# empty sum

The empty sum is such a borderline case of sum where the number of the addends is zero, i.e. the set of the addends is an empty set.

• One may think that the zeroth multiple $0a$ of a ring element $a$ is the empty sum; it can spring up by adding in the ring two multiples whose integer coefficients are opposite numbers:

 $(-n)a\!+\!na\,=\,(-n\!+\!n)a=0a$

This empty sum equals the additive identity 0 of the ring, since the multiple $(-n)a$ is defined to be

 $\underbrace{(-a)\!+\!(-a)\!+\ldots+\!(-a)}_{n\;\mathrm{copies}}$
• In using the sigma notation (http://planetmath.org/Summing)

 $\displaystyle\sum_{i=m}^{n}f(i)$ (1)

one sometimes sees a case

 $\displaystyle\sum_{i=m}^{m-1}f(i).$ (2)

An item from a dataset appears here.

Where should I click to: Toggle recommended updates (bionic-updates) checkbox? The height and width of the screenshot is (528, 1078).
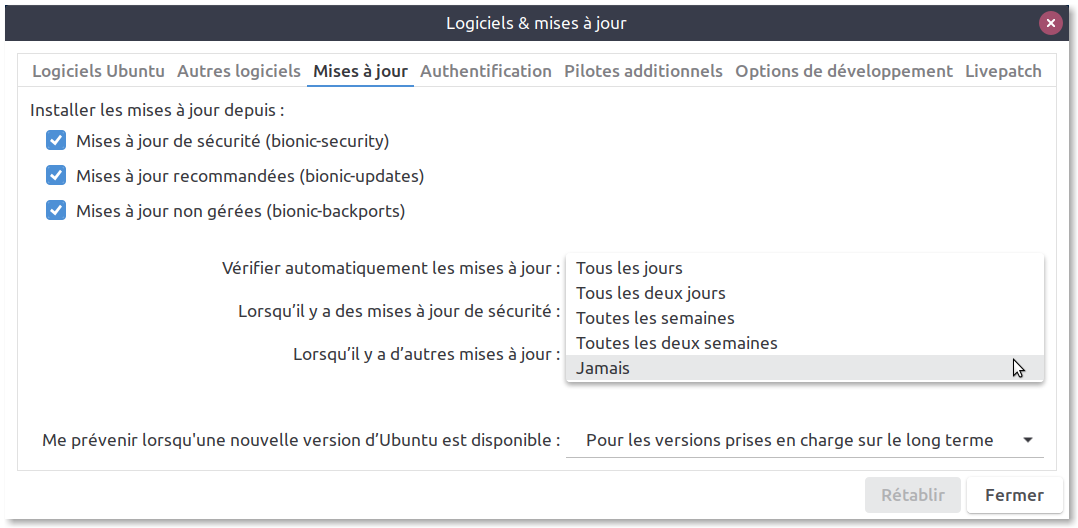tap(56, 176)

It must be an empty sum, because in

 $\displaystyle\sum_{i=m}^{m}f(i)$ (3)

the number of addends is clearly one and therefore in (2) the number is zero.  Thus the value of (2) may be defined to be 0.

Note.  The sum (1) is not defined when $n$ is less than $m\!-\!1$, but if one would want that the usual rule

 $\displaystyle\sum_{i=m}^{n}f(i)+\sum_{i=n+1}^{k}f(i)\;=\;\sum_{i=m}^{k}f(i)$ (4)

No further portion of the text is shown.